Batch norm momentum default value

iwakuralain · January 6, 2018, 8:15pm

Hello.

I’d like to learn the motivation behind batchnorm momentum set to 0.1 by default. Seems like keeping running average with such a low weight goes against common sense. Also other libraries like tf or lasagne have this value by default at 0.99 or 0.9 respectably. By momentum I mean the following value:

X_{mov_avg} = X_{mov_avg} * momentum + X_{mean} * (1 - momentum)

Is there some work I’m not familiar with that suggests better results with low momentum inside dataset statistics computation? Or maybe there’s a typo in description of the module and you meant alpha? Meaning that momentum = 1 - alpha. Otherwise maybe it makes sense to change the default value to a more reasonable one?

Thanks for the answer.

SimonW · January 6, 2018, 9:56pm

The naming is a bit confusing.

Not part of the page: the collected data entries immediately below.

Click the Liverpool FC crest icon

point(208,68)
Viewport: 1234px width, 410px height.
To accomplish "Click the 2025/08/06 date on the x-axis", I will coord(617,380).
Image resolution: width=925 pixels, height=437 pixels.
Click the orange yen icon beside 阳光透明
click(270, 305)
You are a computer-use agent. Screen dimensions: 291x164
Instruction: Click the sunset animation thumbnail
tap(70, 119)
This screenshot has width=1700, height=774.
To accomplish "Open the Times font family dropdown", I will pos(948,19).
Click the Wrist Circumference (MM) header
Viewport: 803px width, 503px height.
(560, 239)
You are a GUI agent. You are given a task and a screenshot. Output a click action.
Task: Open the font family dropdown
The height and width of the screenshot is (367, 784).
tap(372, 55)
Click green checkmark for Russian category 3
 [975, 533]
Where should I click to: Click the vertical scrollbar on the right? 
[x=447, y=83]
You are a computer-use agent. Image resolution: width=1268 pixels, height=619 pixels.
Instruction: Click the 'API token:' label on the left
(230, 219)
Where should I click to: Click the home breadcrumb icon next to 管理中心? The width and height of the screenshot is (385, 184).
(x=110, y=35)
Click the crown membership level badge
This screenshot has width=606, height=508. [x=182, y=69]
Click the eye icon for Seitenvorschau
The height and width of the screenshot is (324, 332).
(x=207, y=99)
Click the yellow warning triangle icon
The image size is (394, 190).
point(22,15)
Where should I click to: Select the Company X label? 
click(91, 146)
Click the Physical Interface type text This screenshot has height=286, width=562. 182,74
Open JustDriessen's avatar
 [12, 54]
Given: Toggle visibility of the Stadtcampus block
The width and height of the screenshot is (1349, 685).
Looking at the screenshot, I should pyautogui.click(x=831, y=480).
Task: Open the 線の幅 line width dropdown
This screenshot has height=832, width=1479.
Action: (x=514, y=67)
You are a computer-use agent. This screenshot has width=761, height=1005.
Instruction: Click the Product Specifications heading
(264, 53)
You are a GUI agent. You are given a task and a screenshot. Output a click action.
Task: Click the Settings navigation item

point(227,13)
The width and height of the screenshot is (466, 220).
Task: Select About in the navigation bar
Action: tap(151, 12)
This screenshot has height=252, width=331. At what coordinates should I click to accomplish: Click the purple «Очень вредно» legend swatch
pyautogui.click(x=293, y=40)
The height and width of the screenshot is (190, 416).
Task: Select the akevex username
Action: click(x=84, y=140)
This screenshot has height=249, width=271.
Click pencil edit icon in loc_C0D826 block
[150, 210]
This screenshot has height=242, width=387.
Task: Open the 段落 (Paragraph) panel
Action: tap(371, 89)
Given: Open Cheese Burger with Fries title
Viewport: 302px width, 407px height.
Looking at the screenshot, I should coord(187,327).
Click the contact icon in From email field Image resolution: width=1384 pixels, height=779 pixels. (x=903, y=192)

Effectively it is equivalent to X_new_avg = X_old_avg * (1 - 0.1) + X_val * 0.1.

iwakuralain · January 8, 2018, 9:19am

Thank you.

Then at least the description in docs should be changed to either accommodate formulas for accumulation of statistics or put notation in order and call it alpha (like it’s done in lasagne and renorm paper).

I’ll make an issue on github page.

christianperone · February 14, 2018, 3:32am

Are you sure that this is correct ? From what I see, pytorch is calling ATen which in turn calls cuDNN cudnnBatchNormalizationForwardTraining function, where the definition of the parameter is:

runningMean = newMeanfactor + runningMean(1-factor)

SimonW · February 14, 2018, 3:51am

Yeah I’m sure that is correct, both in thnn and cudnn. In fact, isn’t what you say just equivalent to what I said?

christianperone · February 14, 2018, 4:04am

Ouch that’s true, sorry hehe.